In this case, cesarean section (C/S) was performed for fetal bradycardia of unknown origin. Retroperitoneal hematoma was found intraoperatively and turned out to be caused by the rupture of a RAA. This case was rare and unique, in that RAA rupture in a pregnant woman was the cause of prolonged hypotension and retroperitoneal hematoma. Fetal bradycardia likely resulted from blood loss and decreased perfusion to the placenta.
The prevalence of visceral artery aneurysm (VAA) has been reported as 0.01–2% of the population [1, 2]. However, the number of undetected VAAs may be much larger, as VAAs are usually asymptomatic. VAAs can be found in the following locations: splenic artery, 60%; hepatic artery, 20–50%; superior mesenteric artery, 5.5–6%; celiac artery, 4%; gastric and gastroepiploic arteries, 4%; jejunal, ileal, and colic arteries, 3%; pancreaticoduodenal and pancreatic arteries, 2%; gastroduodenal artery, 1.5%; inferior mesenteric artery, < 1%; and renal artery, 0.01–0.09% [2, 3, 6]. Risk factors for rupture include hypertension, aneurysm size ≥ 2 cm, non-calcified aneurysm, and pregnancy . The mortality rates for maternal and fetal death due to VAA rupture are 70–75% and 90–95%, respectively. Since 24–45% of VAAs rupture during the last trimester and the early phase after delivery, these periods are particularly hazardous . Although RAA comprises approximately 0.01% of VAAs and only 32 cases have been reported over the past 20 years , over 50% of ruptured RAAs in patients under 40 years old are reportedly related to pregnancy .
Rupture of RAA likely caused lumbar and abdominal pain, but pressure from the gravid uterus limited the severity of hemorrhage, and the mother did not experience severe shock right away. After delivery, decreased pressure from the uterus caused an increase in hemorrhage from the ruptured RAA, leading to enlargement of the retroperitoneal hematoma and persistent hypotension despite transfusion and administration of IV fluids and vasopressors.
At the time of starting surgery, maternal hypotension and tachycardia were indicated to have resulted from hemorrhage. Thorough examination by US, not just of the uterus and placenta, could have detected RAA or retroperitoneal hematoma on arrival. However, continuous fetal bradycardia did not allow any delay in emergency C/S, so the origin was detected intraoperatively. Although preoperative US yielded no significant results, delivering the baby may have made the hematoma more prominent as uterine pressure on the origin of hemorrhage was released.
Dissection or aneurysm rupture during pregnancy is considered more likely to occur. Hemodynamic stresses and hormonal changes associated with pregnancy could lead to changes in arterial structure and integrity. Various theories have been suggested in terms of these changes. Some previous studies have referred to possibilities including increased outflow resistance of arteries due to the increase in circulating blood and compression by the gravid uterus, vasodilation induced by estrogen or nitric oxide (NO) , histological changes in reticulin fibers or elastic fibers, and changes in smooth muscle cells [8, 9]. Underlying diseases related to the formation of VAA include vasculitis, fibromuscular dysplasia, syphilis, hypertension, atherosclerosis, and trauma [2, 10]. Sjögren syndrome, as seen in this case, is not typically associated with VAA.

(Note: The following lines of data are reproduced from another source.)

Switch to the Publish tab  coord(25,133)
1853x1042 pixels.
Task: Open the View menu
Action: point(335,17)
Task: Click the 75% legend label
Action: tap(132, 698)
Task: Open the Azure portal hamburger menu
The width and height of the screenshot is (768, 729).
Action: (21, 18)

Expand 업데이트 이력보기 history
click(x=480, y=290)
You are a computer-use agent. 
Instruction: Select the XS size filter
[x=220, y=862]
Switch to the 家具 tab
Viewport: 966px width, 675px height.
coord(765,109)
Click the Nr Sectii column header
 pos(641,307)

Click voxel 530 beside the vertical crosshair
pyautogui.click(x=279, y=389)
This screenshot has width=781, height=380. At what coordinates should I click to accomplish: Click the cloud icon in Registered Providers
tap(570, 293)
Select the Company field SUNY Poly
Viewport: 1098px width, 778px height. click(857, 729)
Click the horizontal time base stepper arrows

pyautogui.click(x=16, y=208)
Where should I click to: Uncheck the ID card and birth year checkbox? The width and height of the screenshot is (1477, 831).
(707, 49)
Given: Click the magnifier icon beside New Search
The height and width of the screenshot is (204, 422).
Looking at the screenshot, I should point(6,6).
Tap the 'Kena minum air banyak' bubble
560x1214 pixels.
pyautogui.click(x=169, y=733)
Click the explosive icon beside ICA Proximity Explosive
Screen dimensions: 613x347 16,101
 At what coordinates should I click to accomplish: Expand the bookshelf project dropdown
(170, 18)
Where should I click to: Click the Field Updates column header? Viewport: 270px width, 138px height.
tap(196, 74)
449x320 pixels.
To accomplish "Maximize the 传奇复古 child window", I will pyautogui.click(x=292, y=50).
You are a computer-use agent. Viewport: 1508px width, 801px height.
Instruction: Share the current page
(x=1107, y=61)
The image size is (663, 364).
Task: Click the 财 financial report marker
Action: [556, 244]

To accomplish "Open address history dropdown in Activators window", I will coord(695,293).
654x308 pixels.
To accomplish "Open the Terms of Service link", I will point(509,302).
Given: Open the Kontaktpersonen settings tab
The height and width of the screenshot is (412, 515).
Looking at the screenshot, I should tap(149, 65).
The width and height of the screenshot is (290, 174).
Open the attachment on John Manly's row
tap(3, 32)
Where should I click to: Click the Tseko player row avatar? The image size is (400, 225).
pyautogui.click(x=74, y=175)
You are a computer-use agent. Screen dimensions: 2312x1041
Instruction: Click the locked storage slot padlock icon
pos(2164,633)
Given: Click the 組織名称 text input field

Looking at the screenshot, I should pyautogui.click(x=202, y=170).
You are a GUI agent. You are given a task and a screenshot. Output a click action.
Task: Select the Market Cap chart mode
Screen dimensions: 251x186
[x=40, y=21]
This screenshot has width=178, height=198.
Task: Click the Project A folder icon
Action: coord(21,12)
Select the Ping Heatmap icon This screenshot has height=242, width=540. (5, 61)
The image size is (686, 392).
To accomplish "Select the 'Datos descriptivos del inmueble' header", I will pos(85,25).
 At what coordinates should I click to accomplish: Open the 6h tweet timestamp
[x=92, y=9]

In conclusion, we reported a case of emergency cesarean section due to fetal bradycardia of unknown origin, which turned out to be caused by renal artery aneurysm rupture. Non-reassuring fetal status with maternal hypotension may reveal underlying retroperitoneal hemorrhage. Since preoperative US did not show placental abruption or uterine rupture in this case, other causes of non-reassuring fetal status should have been considered. Pregnancy increases the risk of VAA rupture, and several reports have described VAA rupture during the perinatal period. Rupture of the VAA should be considered when sudden-onset abdominal pain and acute hemodynamic changes are seen during pregnancy. When emergency C/S is indicated, the focus tends to be on delivering the fetus immediately, rather than finding the cause. However, rupture of aneurysms should not be forgotten.